_Tarefas a realizar_.
1 > De acordo com o texto sobre Carolina, qual é o livro favorito dela?
2 > Copie do texto sobre Carolina o trecho que vai de "Nos livros que" até "uma mulher livre.".
3 > Prossiga o texto sobre Carolina a partir do ponto em que ele termina.

***** Excerto do texto *****

Agora com 17 anos, Carolina move-se por uma vontade de ver todas as pessoas a viver da melhor forma possível, num ambiente com justiça. Acha que a sociedade está cada vez mais “virada para a individualidade” e que nos falta, a todos, uma visão interseccional e consciência de que “as coisas são todas maiores do que nós”. Quer que vejamos além da bolha.
Nos livros que lê, na música que ouve e nos filmes que vê é isso que procura, uma sensação de liberdade. Não é por acaso que nos indica Little Simz, rapper britânica, quando lhe pedimos uma música. “Understand you’re human, be proud. Your light will shine in the darkest hour” [Percebe que és humana, orgulha-te. A tua luz vai brilhar no momento mais difícil], diz Little Simz em “Gems – Interlude”. A força da juventude de Simz assemelha-se à de Patti Smith no livro “Apenas Miúdos”, o favorito de Carolina. As suas referências dizem-nos aquilo que quer ser: uma mulher livre.
Tem muito a dizer sobre o mundo que a rodeia. Nem sempre as pessoas mais velhas, inclusive o irmão (que é de 95), a percebem. Acham que é nova demais, que não viveu o que eles viveram, que a sua experiência de vida não basta para dar opiniões sobre assuntos sérios. “Assuntos de adultos”. Mas sabe que não fazem por mal — “é uma cena que está embutida em nós, quanto mais nova a pessoa for, menos razão ela tem”. Carolina entende, mas acha — aliás tem a certeza — que todas as visões são válidas, só partem de um lugar diferente. “São perspectivas diferentes mas igualmente importantes.”

***** Material fornecido *****

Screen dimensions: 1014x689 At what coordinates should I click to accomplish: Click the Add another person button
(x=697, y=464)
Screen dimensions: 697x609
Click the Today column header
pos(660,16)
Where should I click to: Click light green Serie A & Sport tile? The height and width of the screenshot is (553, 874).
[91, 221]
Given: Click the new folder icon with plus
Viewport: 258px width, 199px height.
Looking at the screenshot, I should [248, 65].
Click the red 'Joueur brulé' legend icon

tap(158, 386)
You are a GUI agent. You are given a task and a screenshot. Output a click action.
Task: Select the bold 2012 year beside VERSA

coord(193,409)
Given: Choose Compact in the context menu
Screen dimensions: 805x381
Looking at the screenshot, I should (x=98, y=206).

*****
***** Material fornecido *****

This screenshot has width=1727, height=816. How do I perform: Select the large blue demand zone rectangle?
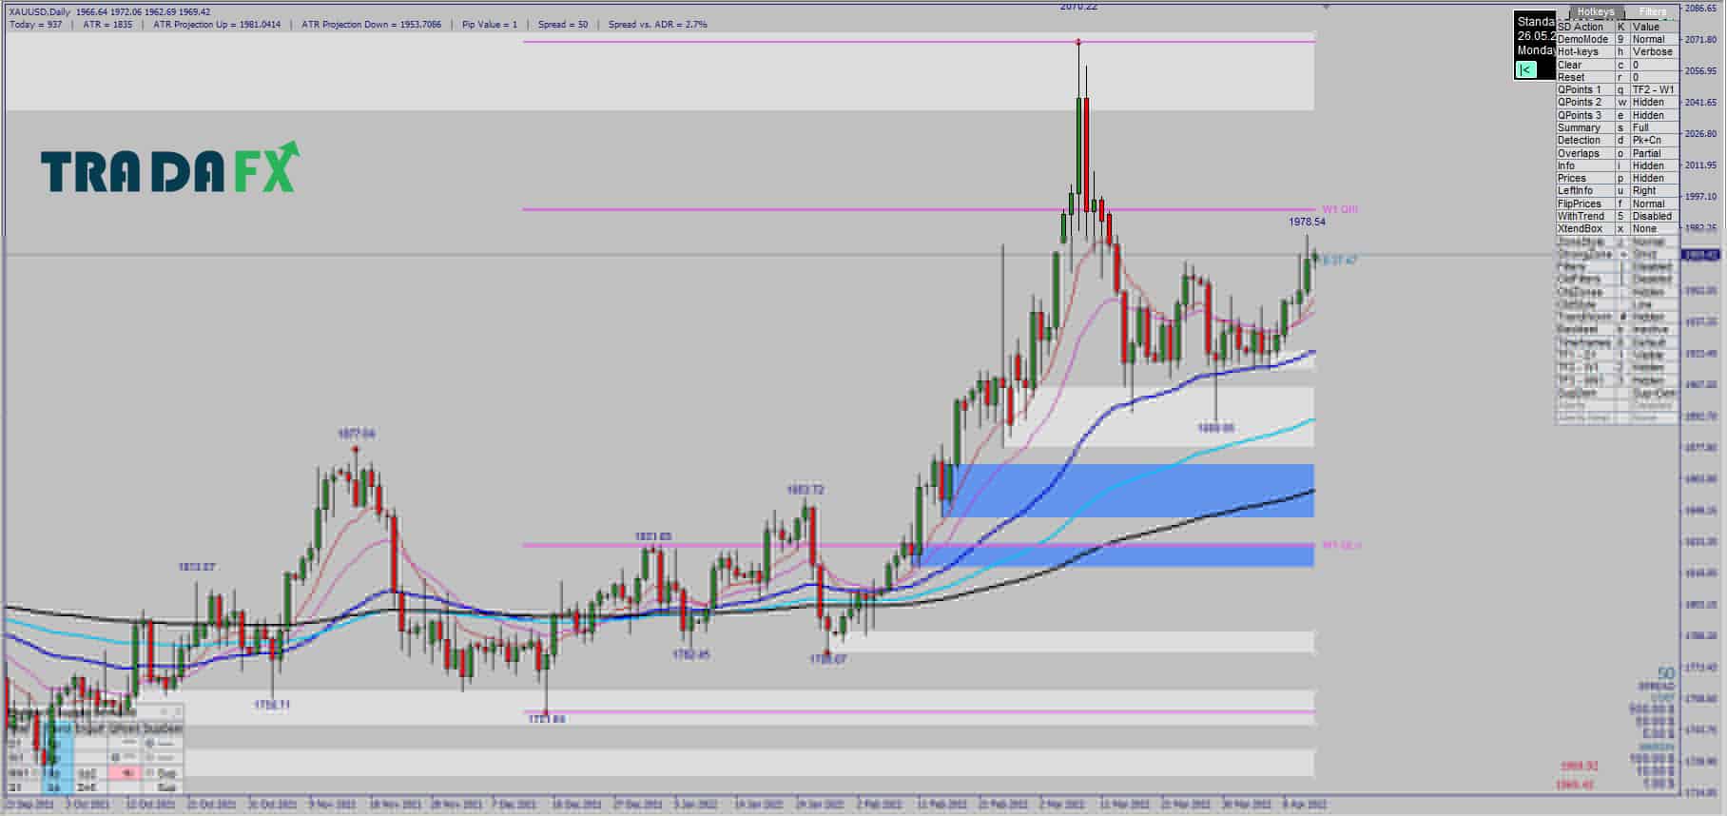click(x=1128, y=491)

*****
***** Material fornecido *****

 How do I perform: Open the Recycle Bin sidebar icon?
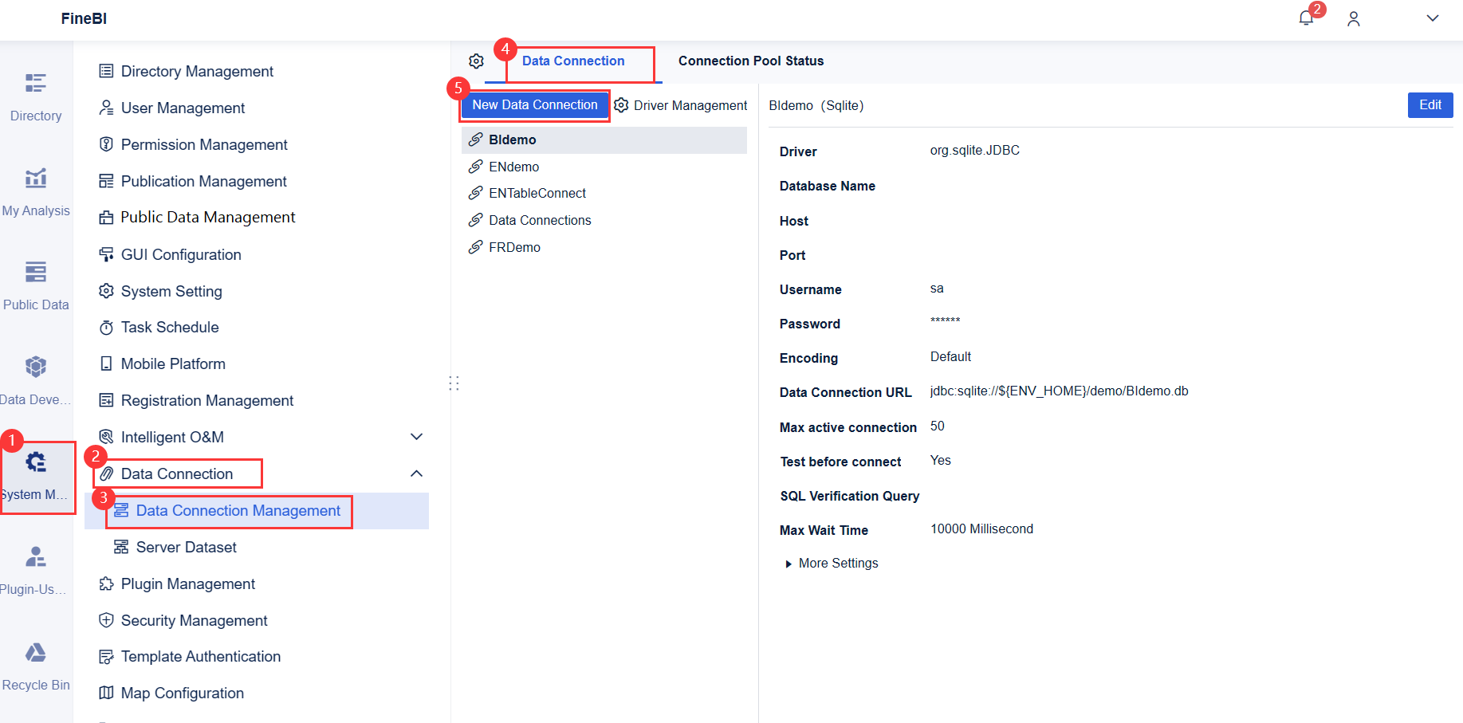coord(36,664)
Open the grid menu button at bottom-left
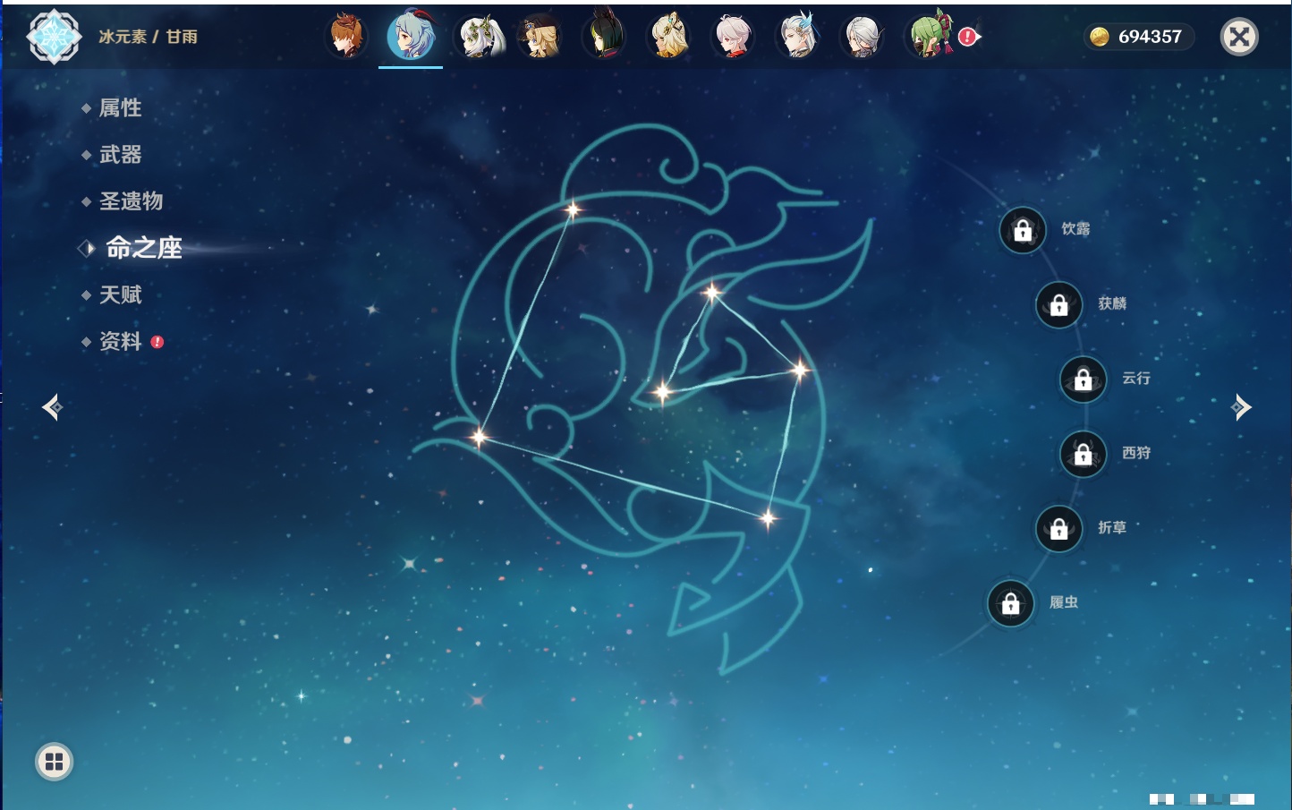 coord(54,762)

*****

_Respostas_.
1 > O livro favorito de Carolina é "Apenas Miúdos", de Patti Smith.

2 >
Nos livros que lê, na música que ouve e nos filmes que vê é isso que procura, uma sensação de liberdade. Não é por acaso que nos indica Little Simz, rapper britânica, quando lhe pedimos uma música. “Understand you’re human, be proud. Your light will shine in the darkest hour” [Percebe que és humana, orgulha-te. A tua luz vai brilhar no momento mais difícil], diz Little Simz em “Gems – Interlude”. A força da juventude de Simz assemelha-se à de Patti Smith no livro “Apenas Miúdos”, o favorito de Carolina. As suas referências dizem-nos aquilo que quer ser: uma mulher livre.

3 >
Os assuntos em que sente mais uma divergência de perspetivas são a sexualidade e as questões de género. É, sobretudo, uma diferença na sensibilidade. “Nem é uma questão de não respeitarem, mas de olharem para isso com uns olhos completamente diferentes, menos abertos. Principalmente das nomenclaturas ou rótulos. Por exemplo, tentar explicar para a minha mãe o que são pronomes neutros é super estranho, no entanto se ela conhecer alguém que usa pronomes neutros, ela consegue reconhecer que aquela pessoa não se identifica com nenhum género”, explica Carolina. Tudo se tornou mais simples para a sua mãe quando Dr. Kai Bartley, a primeira personagem não-binária de “Grey’s Anatomy” [Anatomia de Grey] surgiu no ecrã. “Aparentemente ‘Grey’s Anatomy’ é mais didático do que eu”, diz em tom de brincadeira.
A grande diferença que aponta entre a geração da sua mãe e a sua é a abertura que hoje existe para se pensar além da sobrevivência. “Quando ela tinha a minha idade, as pessoas homossexuais, na escola, eram completamente gozadas e sofriam de assédio, bullying, e agora acho que para as pessoas adultas pode parecer picuinhas as nossas questões. Tipo ‘o que é pronome neutro? que bom que as pessoas não estão a ser espancadas na rua’.” E não é que hoje não existam casos de bullying nas escolas, mas o progresso permitiu que se começasse a pensar e a exigir mais.
Agora têm “tempo para ler Judith Butler”. No seu caso, pode ler Judith Butler no recreio sem ser questionada.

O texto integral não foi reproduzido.